Secondly, the explosion in social  networking in the last ten years is making people more communicative and  collaborative, and any new applications should be built to take  advantage of team-based design. The days of a single person designing a  product from start to finish are largely over, and we need to make it  easy for teams to communicate and share data.

 

Matt: One last question—you’ve done a lot of research lately into online data  storage and security.
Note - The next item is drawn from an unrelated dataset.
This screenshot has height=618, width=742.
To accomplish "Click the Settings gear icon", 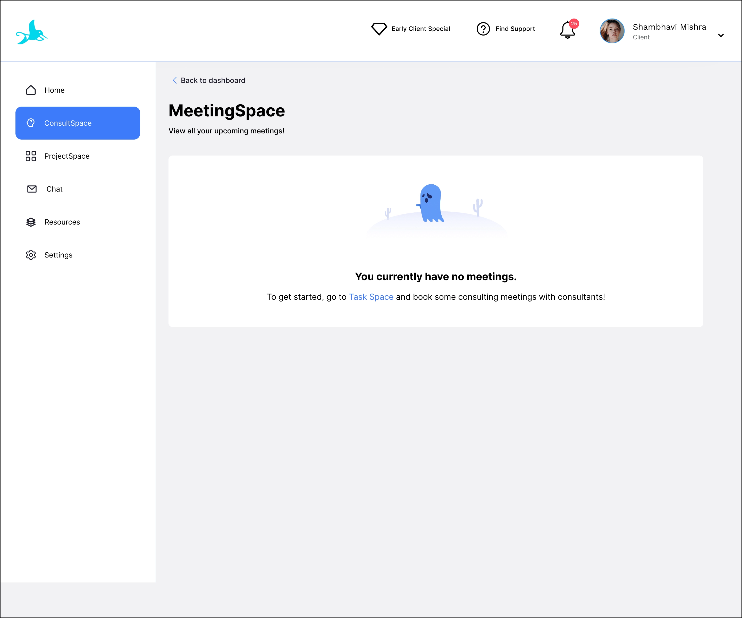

What are your thoughts on the pros and cons of  each?

 

Jon: When you only store your data  locally, you have complete control over it. But it’s also pretty easy  for someone to steal it using a thumb drive, or even a SIM card from a  cell phone. And unless you’re working somewhere with military-spec  security, your computers are relatively vulnerable to viruses and  attacks. Especially if you’re like many of our customers and don’t have  dedicated IT staff. You’re also vulnerable to data loss if you’re not  adhering to a strict backup protocol.

 

When you store your data  online, you’re not as vulnerable to local issues, and the security  protocols at companies like Google are better than anything most of our  customers have access to. There’s also a considerable amount of  redundancy that takes place, so if one drive in a data farm goes down,  there’s a backup somewhere else. But on the downside, network congestion  or outages can occasionally prevent you from accessing your data.

 

It’s  like the difference between keeping your valuables in a bank vault, or a  safe in your closet. Sure, banks can get robbed, but homes get robbed  more often than banks. So, where would you rather keep your  grandmother’s wedding rings?